- SH 242, highlighted in red

Route information
- Maintained by TxDOT
- Length: 21.633 mi (34.815 km)
- Existed: 1985–present

Major junctions
- West end: FM 1488 in The Woodlands
- I-45 in Conroe
- East end: I-69 / US 59 in Patton Village

Location
- Country: United States
- State: Texas
- Counties: Montgomery

Highway system
- Highways in Texas; Interstate; US; State Former; ; Toll; Loops; Spurs; FM/RM; Park; Rec;
| ← SH 241 |  | → SH 243 |

= Texas State Highway 242 =

State highway in Texas

State Highway 242 (SH 242) is a Texas state highway connecting The Woodlands and Patton Village in southeast Texas.

==Route description==
SH 242 begins at FM 1488 in The Woodlands. The highway, also known locally as College Park Drive, curves to the southeast and passes to the south of W. G. Jones State Forest. It then turns to the east and crosses I-45 in the southern outskirts of Conroe. East of I-45, the highway is also known locally as Needham Road until its intersection with Lexington Drive, where Needham Road turns north towards the San Jacinto River. The route continues to the east, crossing FM 1314 and FM 1485, before reaching its eastern terminus at I-69 / US 59 in Patton Village.

==History==
SH 242 was originally designated on December 22, 1936 as a route from SH 6 at or near Hempstead to SH 38 (now SH 6) at or near Sugar Land. This route was deleted on September 26, 1939, as it became part of SH 6. SH 242 was designated between I-45 and US 59 (now dual-signed as I-69/US 59) on May 22, 1985. The westward extension to FM 1488 was designated on May 29, 1986.

•••

● **WHAT THE TASK ASKS**:
Copy the Texas State Highway 242 article word for word from "Highway system" to "in southeast Texas.".

● **DATA EXTRACTS**:
•••

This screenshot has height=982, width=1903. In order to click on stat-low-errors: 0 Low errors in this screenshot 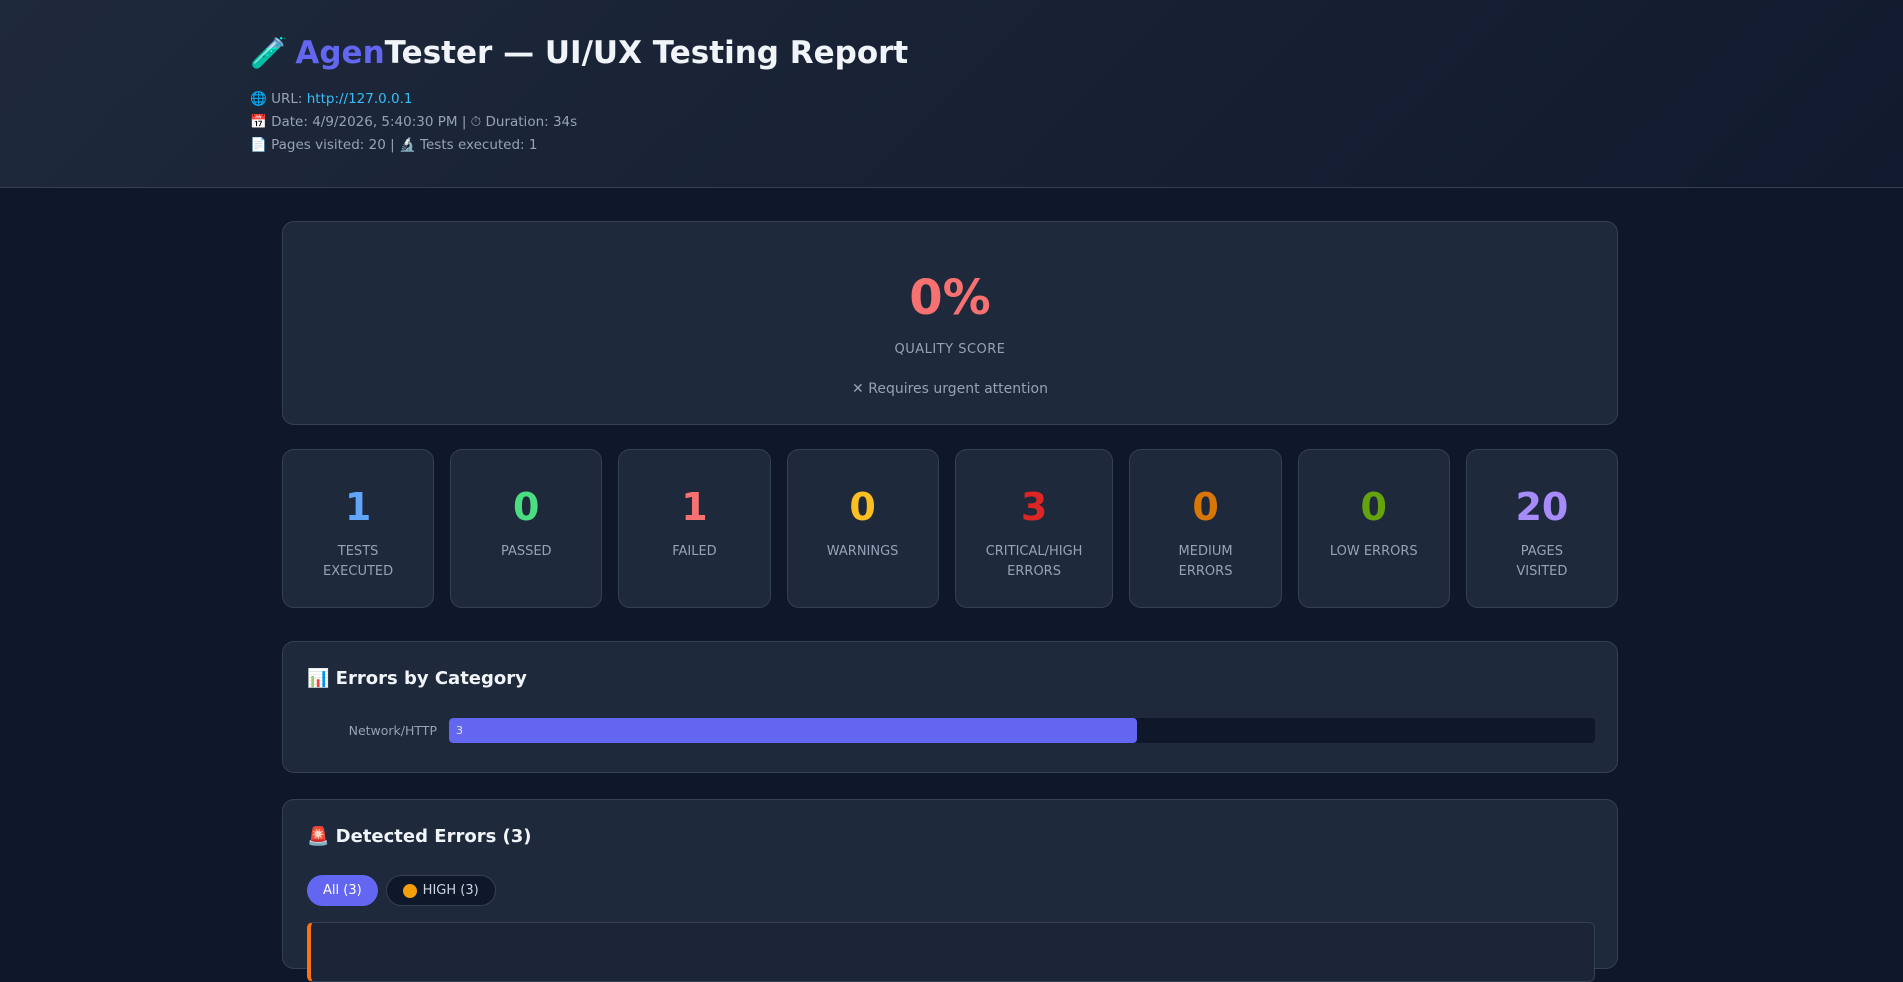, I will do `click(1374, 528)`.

•••

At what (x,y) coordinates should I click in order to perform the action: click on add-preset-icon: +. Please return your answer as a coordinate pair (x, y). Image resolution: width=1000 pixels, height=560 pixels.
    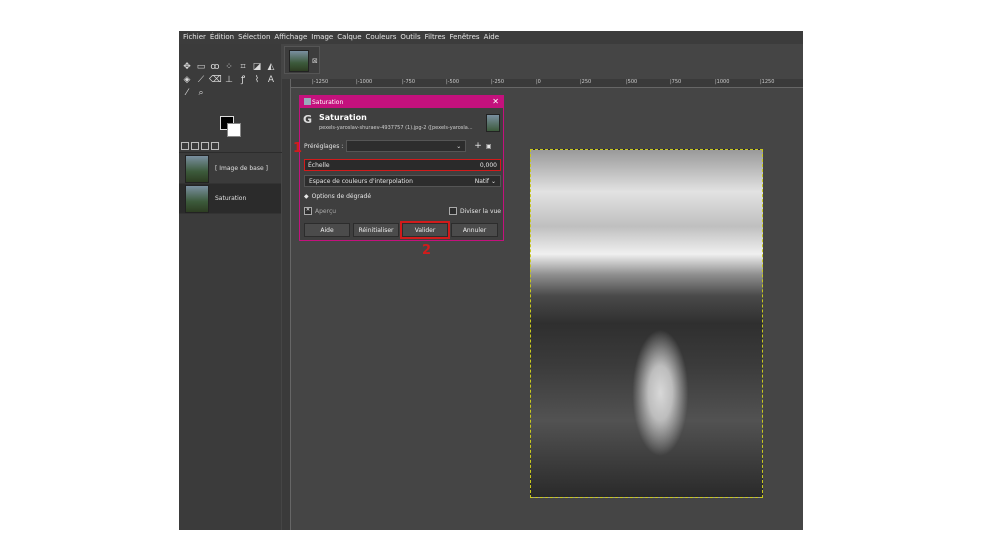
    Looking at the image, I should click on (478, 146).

•••

● **EXERCISE RESULT**:
Highway system
- Highways in Texas; Interstate; US; State Former; ; Toll; Loops; Spurs; FM/RM; Park; Rec;
| ← SH 241 |  | → SH 243 |

= Texas State Highway 242 =

State highway in Texas

State Highway 242 (SH 242) is a Texas state highway connecting The Woodlands and Patton Village in southeast Texas.